Aber wen soll diese Mitteilung erreichen? Wem bedeutet sie etwas? Warum ist der Film nötig? Diese Frage wird nicht nur bei den Förderern, sondern auch im Diskussionsaal in Duisburg erneut laut. Im Publikum wird Alfred Hitchcock zitiert: „Die Hausfrau möchte keine Hausfrau auf der Leinwand sehen.“ Das kann sie nur zu Teilen bestätigen, meint Christine Schäfer. Bei ihren Protagonisten beispielsweise wurde der Film je nach Ort ganz unterschiedlich aufgenommen. Während die Mitarbeiter der Keramikmanufaktur den Film mit seinen kleinen, genauen Beobachtungen sehr genossen und berührt waren, konnten die Fließbandarbeiterinnen aus der Porzellanfabrik eher wenig mit dem als für sie wahrscheinlich „poetisch“ empfundenen Blick auf die Arbeitswelt anfangen. Sie zeigten sich viel mehr peinlich berührt über ihre Aussagen.
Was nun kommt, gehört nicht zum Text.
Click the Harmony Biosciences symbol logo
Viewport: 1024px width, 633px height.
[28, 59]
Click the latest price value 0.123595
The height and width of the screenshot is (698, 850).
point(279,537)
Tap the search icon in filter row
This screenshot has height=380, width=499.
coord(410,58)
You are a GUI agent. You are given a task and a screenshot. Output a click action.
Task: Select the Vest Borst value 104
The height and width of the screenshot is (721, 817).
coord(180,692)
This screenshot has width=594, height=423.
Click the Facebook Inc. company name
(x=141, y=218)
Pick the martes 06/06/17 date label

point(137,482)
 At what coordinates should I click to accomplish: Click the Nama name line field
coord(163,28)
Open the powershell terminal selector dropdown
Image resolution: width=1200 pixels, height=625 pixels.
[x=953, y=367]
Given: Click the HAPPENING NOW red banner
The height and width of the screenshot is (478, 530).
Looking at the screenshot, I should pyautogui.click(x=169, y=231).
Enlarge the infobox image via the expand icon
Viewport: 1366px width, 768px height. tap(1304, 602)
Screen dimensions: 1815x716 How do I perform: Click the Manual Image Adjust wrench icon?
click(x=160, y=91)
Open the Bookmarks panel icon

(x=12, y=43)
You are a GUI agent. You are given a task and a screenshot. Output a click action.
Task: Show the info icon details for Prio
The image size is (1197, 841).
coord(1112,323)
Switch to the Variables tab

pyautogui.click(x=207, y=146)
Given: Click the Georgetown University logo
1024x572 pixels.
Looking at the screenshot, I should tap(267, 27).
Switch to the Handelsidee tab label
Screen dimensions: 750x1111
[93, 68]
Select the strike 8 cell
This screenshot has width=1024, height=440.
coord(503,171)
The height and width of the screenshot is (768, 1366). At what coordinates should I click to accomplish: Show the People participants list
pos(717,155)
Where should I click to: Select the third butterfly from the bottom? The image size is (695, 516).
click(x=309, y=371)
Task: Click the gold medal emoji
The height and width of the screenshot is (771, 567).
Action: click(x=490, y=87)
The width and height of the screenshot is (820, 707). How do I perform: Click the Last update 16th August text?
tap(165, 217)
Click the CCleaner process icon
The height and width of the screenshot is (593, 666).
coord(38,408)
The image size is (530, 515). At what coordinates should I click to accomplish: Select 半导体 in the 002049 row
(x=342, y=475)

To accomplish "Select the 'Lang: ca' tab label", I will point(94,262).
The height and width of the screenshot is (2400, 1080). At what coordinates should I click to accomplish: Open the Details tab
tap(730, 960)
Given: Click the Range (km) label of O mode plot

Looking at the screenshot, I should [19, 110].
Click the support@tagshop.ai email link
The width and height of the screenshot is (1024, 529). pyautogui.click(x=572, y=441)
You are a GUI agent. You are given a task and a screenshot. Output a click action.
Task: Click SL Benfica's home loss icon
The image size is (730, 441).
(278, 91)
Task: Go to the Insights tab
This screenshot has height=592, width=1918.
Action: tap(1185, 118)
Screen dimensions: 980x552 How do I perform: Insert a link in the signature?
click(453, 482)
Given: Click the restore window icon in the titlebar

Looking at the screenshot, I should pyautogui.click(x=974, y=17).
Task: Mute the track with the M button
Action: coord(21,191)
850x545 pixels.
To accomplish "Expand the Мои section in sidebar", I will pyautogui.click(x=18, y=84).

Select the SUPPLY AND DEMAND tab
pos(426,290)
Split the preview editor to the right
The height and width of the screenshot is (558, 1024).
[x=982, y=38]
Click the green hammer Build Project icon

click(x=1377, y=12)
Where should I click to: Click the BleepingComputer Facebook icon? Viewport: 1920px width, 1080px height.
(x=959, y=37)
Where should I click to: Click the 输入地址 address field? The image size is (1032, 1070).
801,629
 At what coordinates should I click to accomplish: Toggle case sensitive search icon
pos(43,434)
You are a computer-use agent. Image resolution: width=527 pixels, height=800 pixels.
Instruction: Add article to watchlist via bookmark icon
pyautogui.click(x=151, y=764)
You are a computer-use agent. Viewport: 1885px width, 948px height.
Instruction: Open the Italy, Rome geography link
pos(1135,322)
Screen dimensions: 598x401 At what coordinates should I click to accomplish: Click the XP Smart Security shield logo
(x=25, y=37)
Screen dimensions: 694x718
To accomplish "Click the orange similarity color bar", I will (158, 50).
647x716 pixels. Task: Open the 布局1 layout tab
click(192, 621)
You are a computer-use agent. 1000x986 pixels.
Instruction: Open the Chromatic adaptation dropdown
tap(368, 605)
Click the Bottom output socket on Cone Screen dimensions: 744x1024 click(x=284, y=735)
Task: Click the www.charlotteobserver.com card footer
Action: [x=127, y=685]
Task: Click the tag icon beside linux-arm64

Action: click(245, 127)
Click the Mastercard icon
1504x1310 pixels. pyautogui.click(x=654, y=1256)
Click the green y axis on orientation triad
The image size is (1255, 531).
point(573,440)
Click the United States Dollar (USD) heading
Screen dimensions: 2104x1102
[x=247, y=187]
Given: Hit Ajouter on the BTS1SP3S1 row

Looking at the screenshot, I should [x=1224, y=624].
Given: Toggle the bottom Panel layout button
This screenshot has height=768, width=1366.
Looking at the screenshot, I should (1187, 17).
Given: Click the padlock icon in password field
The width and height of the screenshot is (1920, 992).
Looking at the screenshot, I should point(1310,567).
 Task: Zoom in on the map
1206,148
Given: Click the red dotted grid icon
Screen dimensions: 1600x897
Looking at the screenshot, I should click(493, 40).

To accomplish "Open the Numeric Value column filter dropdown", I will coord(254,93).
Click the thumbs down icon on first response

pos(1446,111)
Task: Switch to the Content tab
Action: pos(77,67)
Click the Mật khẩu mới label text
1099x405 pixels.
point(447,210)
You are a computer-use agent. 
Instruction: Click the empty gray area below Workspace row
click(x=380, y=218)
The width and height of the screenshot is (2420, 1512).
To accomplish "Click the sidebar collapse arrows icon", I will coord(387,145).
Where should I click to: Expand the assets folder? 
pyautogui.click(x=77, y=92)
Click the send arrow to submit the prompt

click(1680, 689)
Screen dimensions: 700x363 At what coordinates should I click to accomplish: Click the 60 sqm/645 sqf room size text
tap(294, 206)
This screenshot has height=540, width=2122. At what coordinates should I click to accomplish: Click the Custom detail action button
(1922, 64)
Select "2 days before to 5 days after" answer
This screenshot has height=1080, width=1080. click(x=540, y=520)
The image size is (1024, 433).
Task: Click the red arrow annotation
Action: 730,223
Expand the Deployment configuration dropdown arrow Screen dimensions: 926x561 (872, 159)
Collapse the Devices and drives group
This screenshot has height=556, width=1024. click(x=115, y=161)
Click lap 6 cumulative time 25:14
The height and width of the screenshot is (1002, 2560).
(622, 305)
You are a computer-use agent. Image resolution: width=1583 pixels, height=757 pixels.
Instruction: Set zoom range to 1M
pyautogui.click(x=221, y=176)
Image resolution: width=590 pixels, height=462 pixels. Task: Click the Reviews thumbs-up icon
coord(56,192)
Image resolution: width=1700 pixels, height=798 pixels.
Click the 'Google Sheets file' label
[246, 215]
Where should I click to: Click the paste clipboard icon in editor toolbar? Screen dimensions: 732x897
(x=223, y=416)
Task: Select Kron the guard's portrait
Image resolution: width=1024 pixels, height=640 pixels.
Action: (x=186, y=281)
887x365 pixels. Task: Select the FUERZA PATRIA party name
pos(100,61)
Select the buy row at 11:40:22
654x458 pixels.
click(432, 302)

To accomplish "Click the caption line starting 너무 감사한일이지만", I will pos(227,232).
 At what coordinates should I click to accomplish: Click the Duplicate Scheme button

In Duisburg kommt die Frage auf, ob die Protagonisten zwangsläufig etwas mit dem Film anfangen können müssten. Ob nicht trotzdem die Notwendigkeit der Abbildung bestehe, zum Beispiel eben als archäologisches Dokument der Arbeit. Diese Fragen können in diesem Rahmen nicht in letzter Konsequenz geklärt werden. Aber sie stellen Denkanstöße dar. Dennoch wird man sich im Diskussionssaal einig, dass der Film selbst schon Antworten liefert: JA, es muss solche Dokumentarfilme unbedingt weiter geben. Gerade eben in Zeiten, in denen Produkt und Konsum einen so hohen gesellschaftlichen Stellenwert haben. In denen Fabriken weiter existieren. Arbeiter existieren. Und diese, wie in den bereits erwähnten Wahlen, Einfluss auf unser aller Lebensrealität nehmen. Deswegen sei es dringend notwendig sich mit den neuen Arbeitswelten auseinanderzusetzen, stimmt Werner Ruzicka Christine Schäfer zu. Und so hoffe er auf eine Renaissance des Arbeiterfilms.